How Sidhamallamma became a health worker

It was the paucity of ASHAs in Padiganalam that prompted Sidhamallamma to get herself trained as a health worker in 2014.

“Two years into my tenure, the ASHA decided to go away to Bengaluru for daily wage labor,” said Sidhamallamma. “At the time, the sub-collector had a special program to train health workers from the community. Because I was interested in women’s health, I decided to join the training. Even though I was illiterate, I made mental notes of everything.”

“I tell women that they should eat greens, especially drumstick leaves and jaggery, to improve their blood [hemoglobin]. When I had my first child at 12, my hemoglobin level was less than five [grams per deciliter]. So I know the pain first hand,” she added.

Sidhamallamma repeatedly emphasizes the link between better health, early pregnancies, and child marriages. She uses the gram sabha (local council) and other avenues to spread the word.

“I routinely go to the MGNREGA (Mahatma Gandhi National Rural Employment Guarantee Act, the world’s largest make-work program) sites, where women work and use the lunch break to talk about women’s health and child marriage,” said Sidhamallamma. “It is something I feel very strongly about.”

As a panchayat president, she is quite limited by the powers she has to influence healthcare delivery beyond awareness-building and persuasion. The Tamil Nadu Health Department’s guidelines limit the role of panchayats to create awareness and ensure proper sanitation in villages in their devolution of powers. The panchayats neither have the funds nor the authority to either demand for a HSC or a VHN. Gram panchayats are given INR$10,000 a year to buy material such as water purification tablets and bleaching powder to provide for sanitation.

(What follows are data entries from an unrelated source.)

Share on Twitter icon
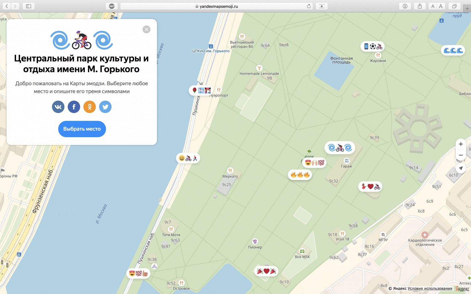The width and height of the screenshot is (471, 294). pyautogui.click(x=105, y=107)
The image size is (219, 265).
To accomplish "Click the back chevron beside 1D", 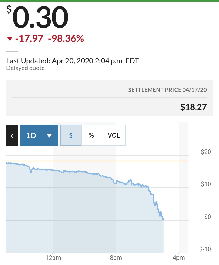I will click(12, 135).
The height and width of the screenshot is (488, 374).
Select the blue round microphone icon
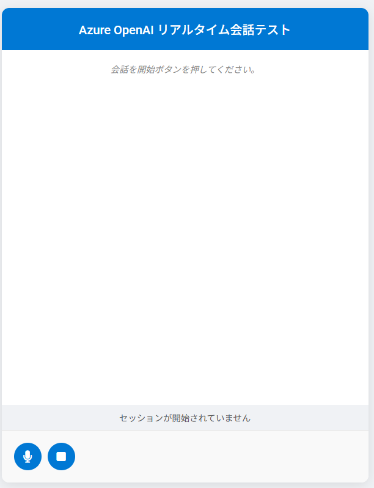28,456
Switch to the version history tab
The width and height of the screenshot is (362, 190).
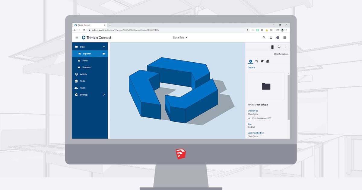click(x=256, y=61)
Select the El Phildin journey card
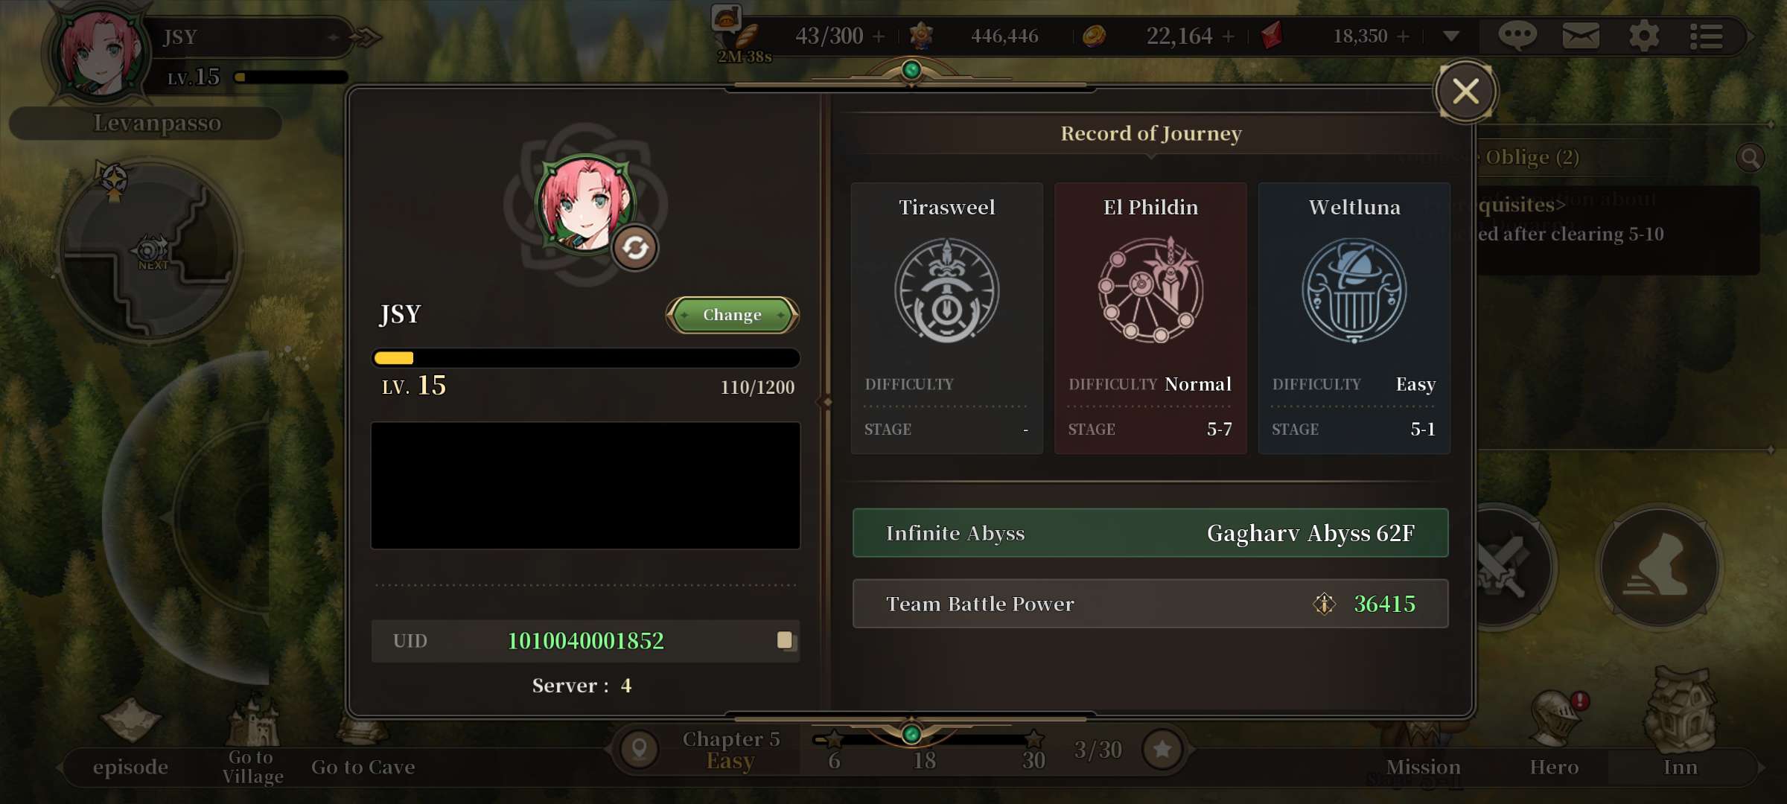The width and height of the screenshot is (1787, 804). coord(1150,318)
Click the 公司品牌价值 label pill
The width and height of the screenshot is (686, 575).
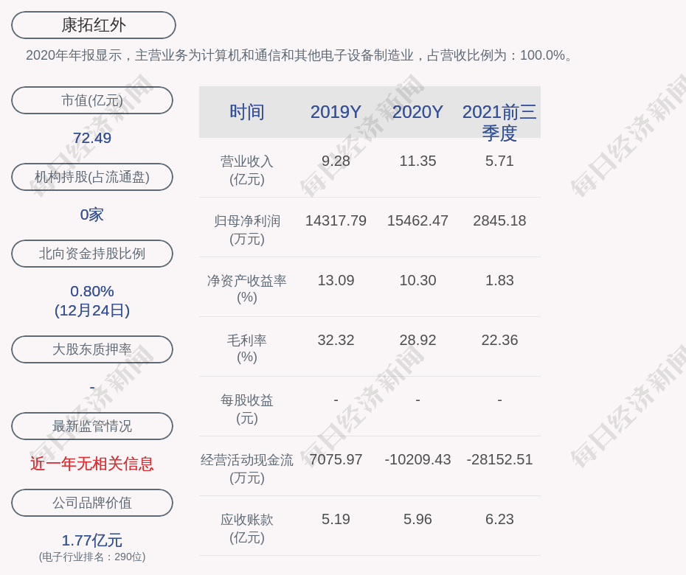(x=92, y=503)
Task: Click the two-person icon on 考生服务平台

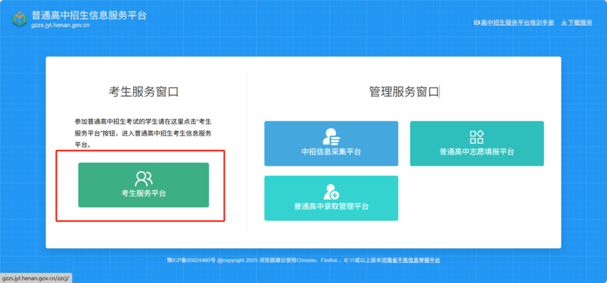Action: 143,179
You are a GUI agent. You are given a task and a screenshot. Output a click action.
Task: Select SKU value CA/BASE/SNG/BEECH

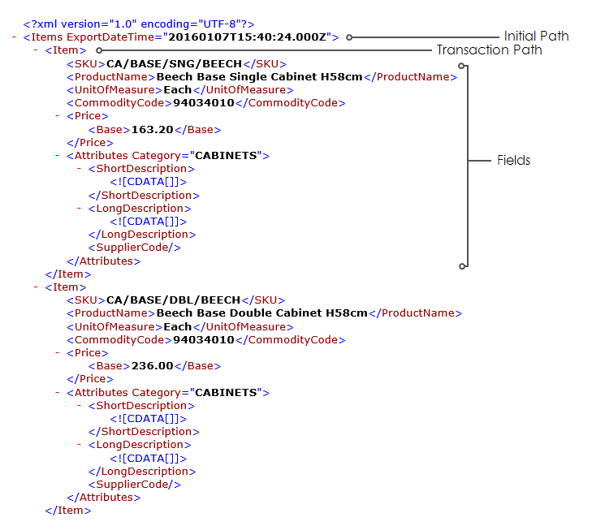[175, 64]
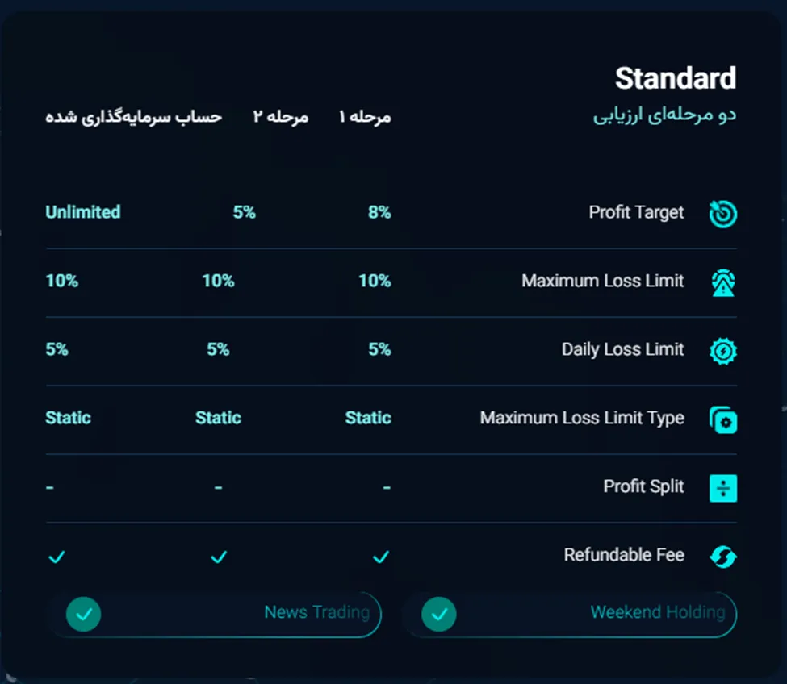
Task: Click the Profit Split divide icon
Action: click(722, 488)
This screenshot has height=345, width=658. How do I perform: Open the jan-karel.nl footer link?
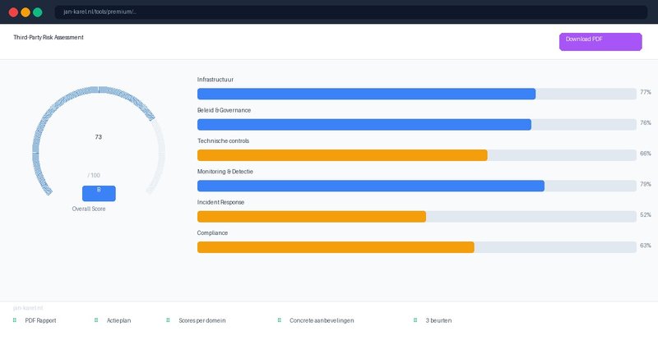[x=28, y=308]
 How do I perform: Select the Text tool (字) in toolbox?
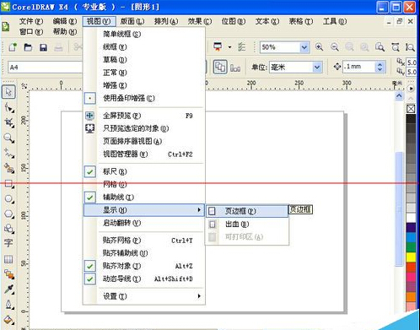(x=8, y=243)
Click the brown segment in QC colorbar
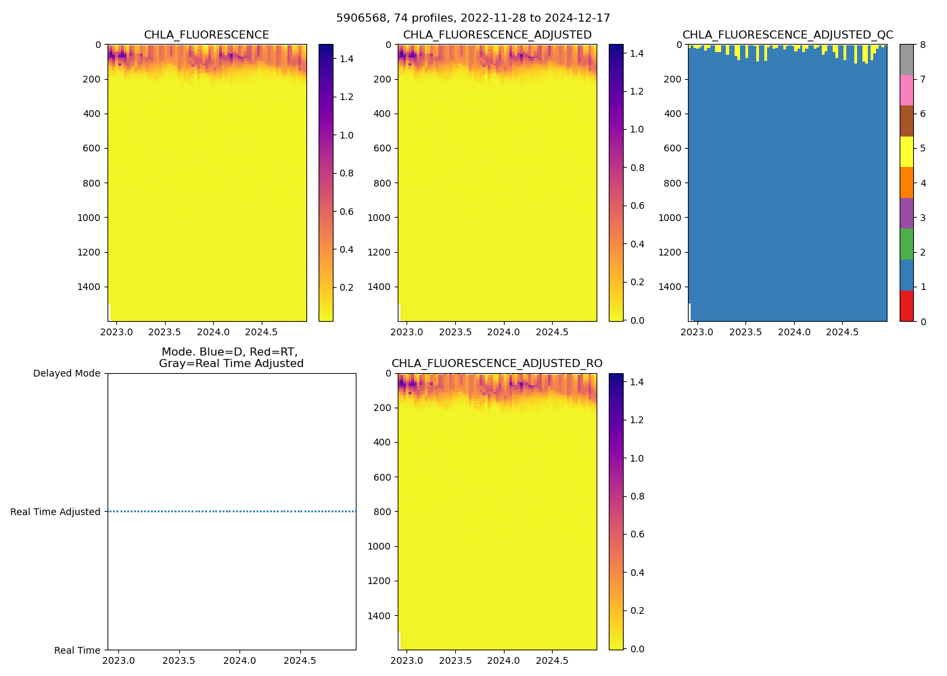Viewport: 947px width, 676px height. click(906, 121)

If there is one challenge she has not been able to overcome in her term as a panchayat president, it is building and use of public and individual household toilets.

“The government is giving money to build toilets under Swachh Bharat but there is a problem,” said Sidhamallamma. “People don’t have land in their houses to build toilets. And then, people have to put in their own money, which the government pays back.”

Sidhamallamma knows it is not easy to change traditional attitudes. But she would like to try. In 2017, she will stand for re-election–although her constituency is now a general constituency with no reservation for women.